What is needed:
Copy out each line featuring the string "will" from the entries beneath.

Excerpted data:

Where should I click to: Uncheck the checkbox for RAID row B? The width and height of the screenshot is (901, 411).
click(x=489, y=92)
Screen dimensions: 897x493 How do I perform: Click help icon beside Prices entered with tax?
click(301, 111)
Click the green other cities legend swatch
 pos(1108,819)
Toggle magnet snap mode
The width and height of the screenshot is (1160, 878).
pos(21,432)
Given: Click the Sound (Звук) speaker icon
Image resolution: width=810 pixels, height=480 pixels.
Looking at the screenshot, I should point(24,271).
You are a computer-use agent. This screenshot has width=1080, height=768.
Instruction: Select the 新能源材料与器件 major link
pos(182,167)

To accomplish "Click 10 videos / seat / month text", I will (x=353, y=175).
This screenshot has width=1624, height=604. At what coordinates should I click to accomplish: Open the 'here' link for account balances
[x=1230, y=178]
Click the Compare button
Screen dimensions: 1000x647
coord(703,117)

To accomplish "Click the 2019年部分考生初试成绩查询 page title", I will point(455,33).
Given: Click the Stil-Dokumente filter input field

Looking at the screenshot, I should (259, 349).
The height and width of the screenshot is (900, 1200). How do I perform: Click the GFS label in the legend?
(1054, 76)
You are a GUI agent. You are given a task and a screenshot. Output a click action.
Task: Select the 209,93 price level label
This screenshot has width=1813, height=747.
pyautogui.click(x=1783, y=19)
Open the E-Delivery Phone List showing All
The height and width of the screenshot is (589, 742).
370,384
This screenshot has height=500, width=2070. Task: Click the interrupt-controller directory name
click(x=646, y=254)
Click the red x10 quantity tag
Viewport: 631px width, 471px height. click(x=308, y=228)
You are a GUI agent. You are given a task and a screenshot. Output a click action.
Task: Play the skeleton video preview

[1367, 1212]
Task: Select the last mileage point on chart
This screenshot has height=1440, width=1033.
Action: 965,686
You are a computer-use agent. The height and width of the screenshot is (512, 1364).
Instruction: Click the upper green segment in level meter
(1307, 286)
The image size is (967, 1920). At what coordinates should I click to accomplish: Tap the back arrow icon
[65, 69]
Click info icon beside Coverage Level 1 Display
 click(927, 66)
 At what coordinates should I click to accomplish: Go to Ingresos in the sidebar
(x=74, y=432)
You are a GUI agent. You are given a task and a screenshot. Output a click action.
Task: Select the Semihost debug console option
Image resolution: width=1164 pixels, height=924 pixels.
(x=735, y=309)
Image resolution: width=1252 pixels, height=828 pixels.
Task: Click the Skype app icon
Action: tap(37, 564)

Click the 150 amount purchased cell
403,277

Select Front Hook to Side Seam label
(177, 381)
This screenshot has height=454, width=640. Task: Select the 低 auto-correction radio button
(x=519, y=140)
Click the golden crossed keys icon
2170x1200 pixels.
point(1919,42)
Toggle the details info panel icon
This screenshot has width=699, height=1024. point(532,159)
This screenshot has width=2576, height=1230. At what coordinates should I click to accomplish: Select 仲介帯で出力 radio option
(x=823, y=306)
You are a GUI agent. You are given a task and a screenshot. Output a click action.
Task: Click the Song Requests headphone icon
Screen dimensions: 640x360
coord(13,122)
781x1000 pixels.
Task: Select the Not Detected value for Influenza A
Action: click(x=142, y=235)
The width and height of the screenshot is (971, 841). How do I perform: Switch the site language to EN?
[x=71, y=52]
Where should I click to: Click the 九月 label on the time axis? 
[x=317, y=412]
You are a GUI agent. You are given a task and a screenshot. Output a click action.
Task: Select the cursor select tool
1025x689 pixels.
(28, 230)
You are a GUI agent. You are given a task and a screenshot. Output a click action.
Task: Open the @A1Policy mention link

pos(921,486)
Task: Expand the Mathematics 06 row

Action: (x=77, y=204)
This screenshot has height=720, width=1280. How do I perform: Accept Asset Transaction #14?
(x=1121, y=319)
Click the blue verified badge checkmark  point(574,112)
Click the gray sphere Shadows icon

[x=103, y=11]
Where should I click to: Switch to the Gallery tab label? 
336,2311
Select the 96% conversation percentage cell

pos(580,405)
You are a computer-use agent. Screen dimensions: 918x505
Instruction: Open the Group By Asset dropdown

Solution to this task:
To accomplish "Click 10 videos / seat / month text", I will (x=353, y=175).
To accomplish "Click the 2019年部分考生初试成绩查询 page title", I will point(455,33).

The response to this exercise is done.